Primeiramente, é relevante abordar a omissão governamental no que diz respeito a inexistência de políticas efetivas de combate ao analfabetismo, além de oferecer um sistema educacional defasado. Nesse sentido, segundo o filósofo Rousseau, o Estado e a Sociedade mantém um “contrato social” em que o primeiro deve garantir o bem-estar do segundo. No entanto, esse “contrato” é rompido na medida que o Estado se isenta de sua responsabilidade. Decorrente disso, esse contingente da população enfrenta diversos obstáculos devido à deficiência no ensino.
Paralelamente, vale salientar que a falta de escolaridade potencializa problemas já existentes, como o desemprego. Nesse contexto, de acordo com Jonh Ralws, a igualdade de oportunidades é indispensável na construção de uma sociedade justa e livre.
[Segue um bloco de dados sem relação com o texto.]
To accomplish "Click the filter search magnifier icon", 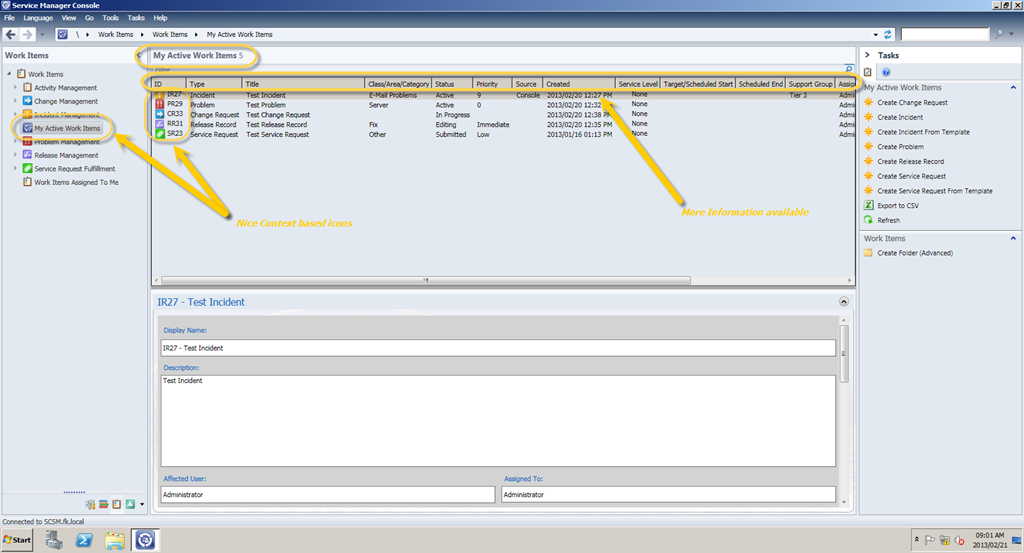I will pyautogui.click(x=849, y=69).

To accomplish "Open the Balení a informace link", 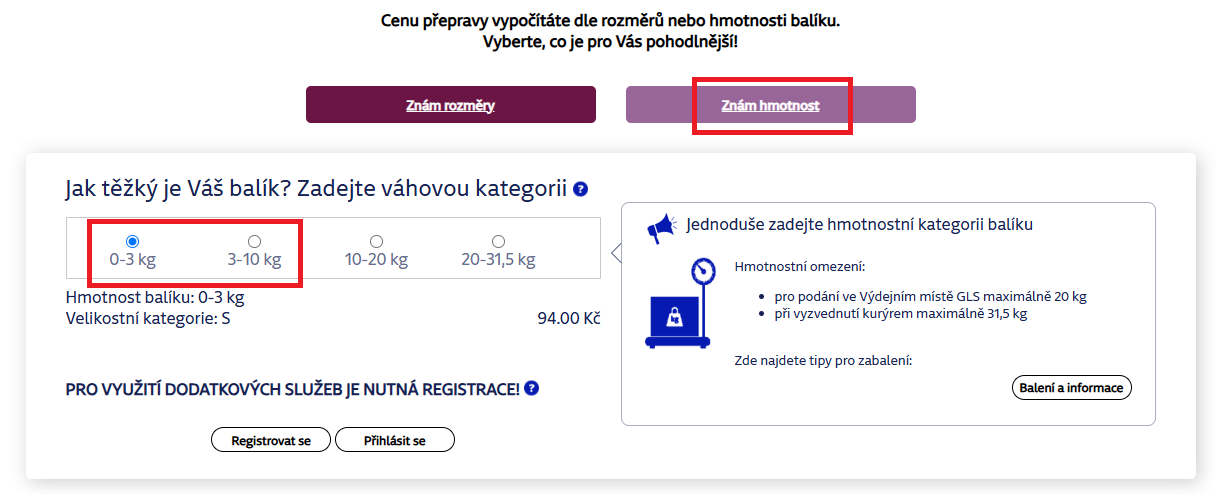I will [x=1071, y=388].
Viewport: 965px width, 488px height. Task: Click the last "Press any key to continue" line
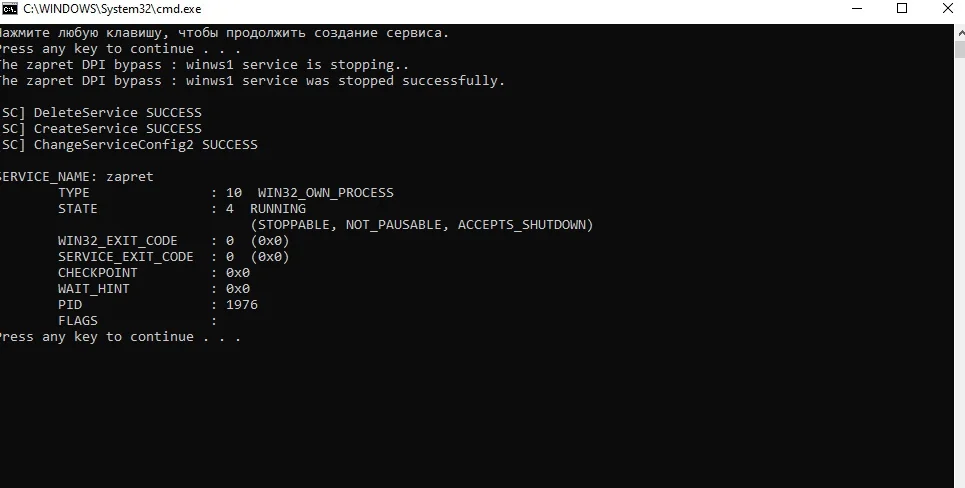[x=118, y=337]
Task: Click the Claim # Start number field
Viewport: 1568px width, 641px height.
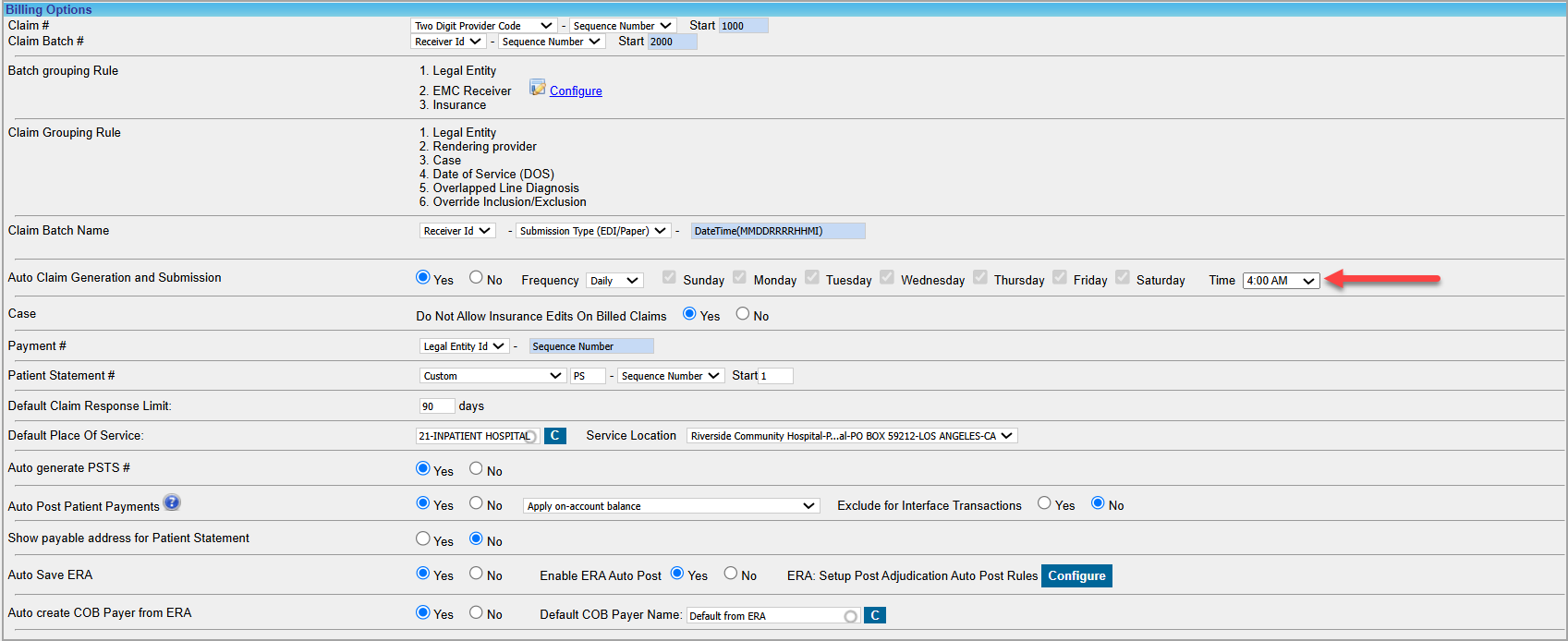Action: [743, 26]
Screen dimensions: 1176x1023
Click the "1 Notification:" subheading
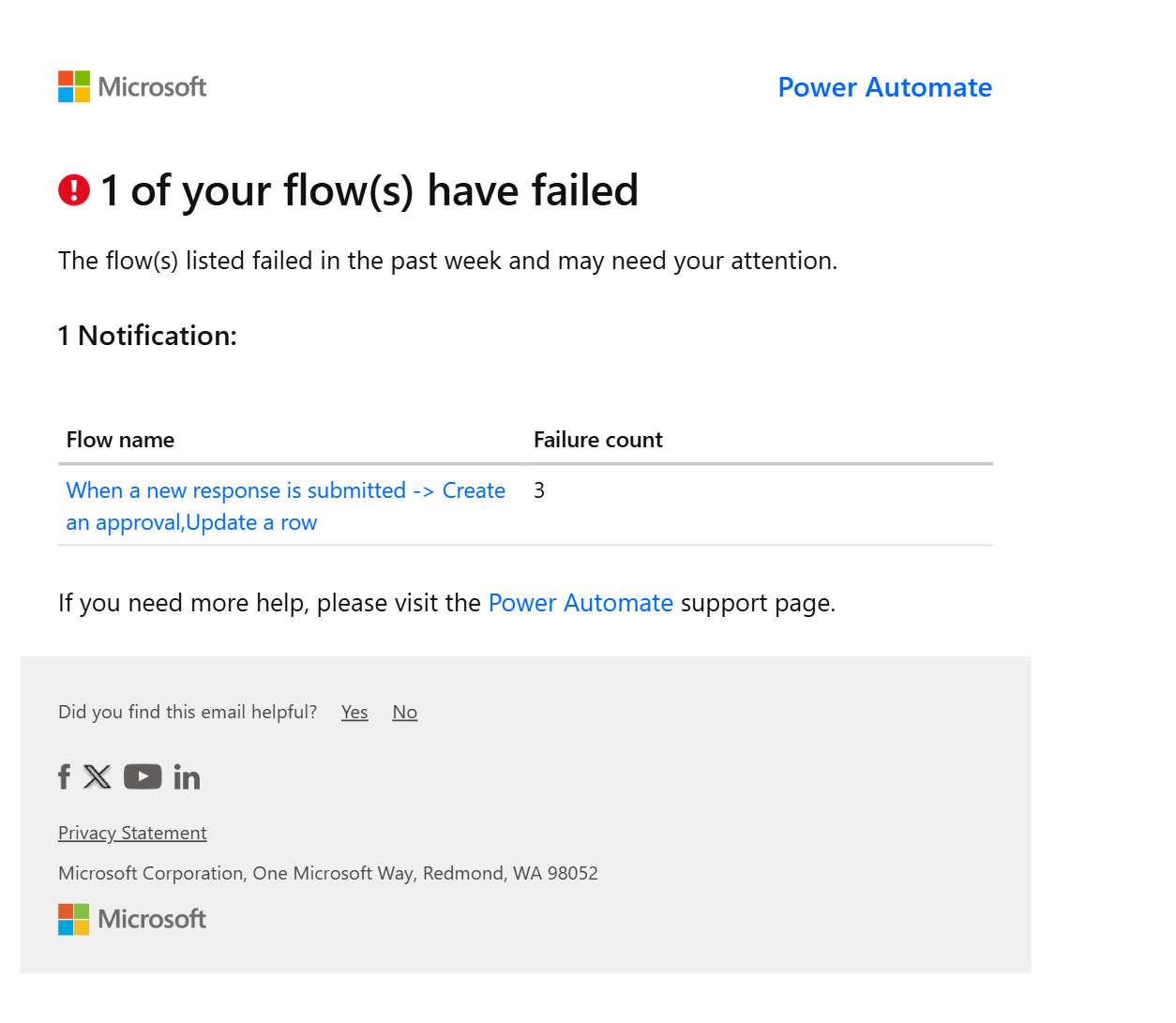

Todavia, tal igualdade não é verificada, uma vez que entre os pré-requisitos para pleitear uma vaga está o ensino básico completo, e os quase 11 de brasileiros analfabetos, segundo pesquisa divulgada pelo IBGE, sofrem com a dificuldade de inserção no mercado de trabalhos. Consequentemente, a possibilidade de uma vida estável é bastante reduzida.
Portanto, é necessário que medidas paliativas sejam tomadas a fim de mitigar essa problemática. Nessa perspectiva, o Ministério da Educação junto com suas respectivas secretarias em estados e municípios em parceria com a iniciativa privada (bancos,especialmente), por meio de um direcionamento de verbas, devem criar projetos escolares, adaptando a grade com o ensino de matérias básicas, priorizando os locais mais afetados, as zonas rurais e as periferias, com o intuito de reduzir o analfabetismo. Assim, será possível reestabelecer o contrato de Rousseau e possibilitar a igualdade de Ralws.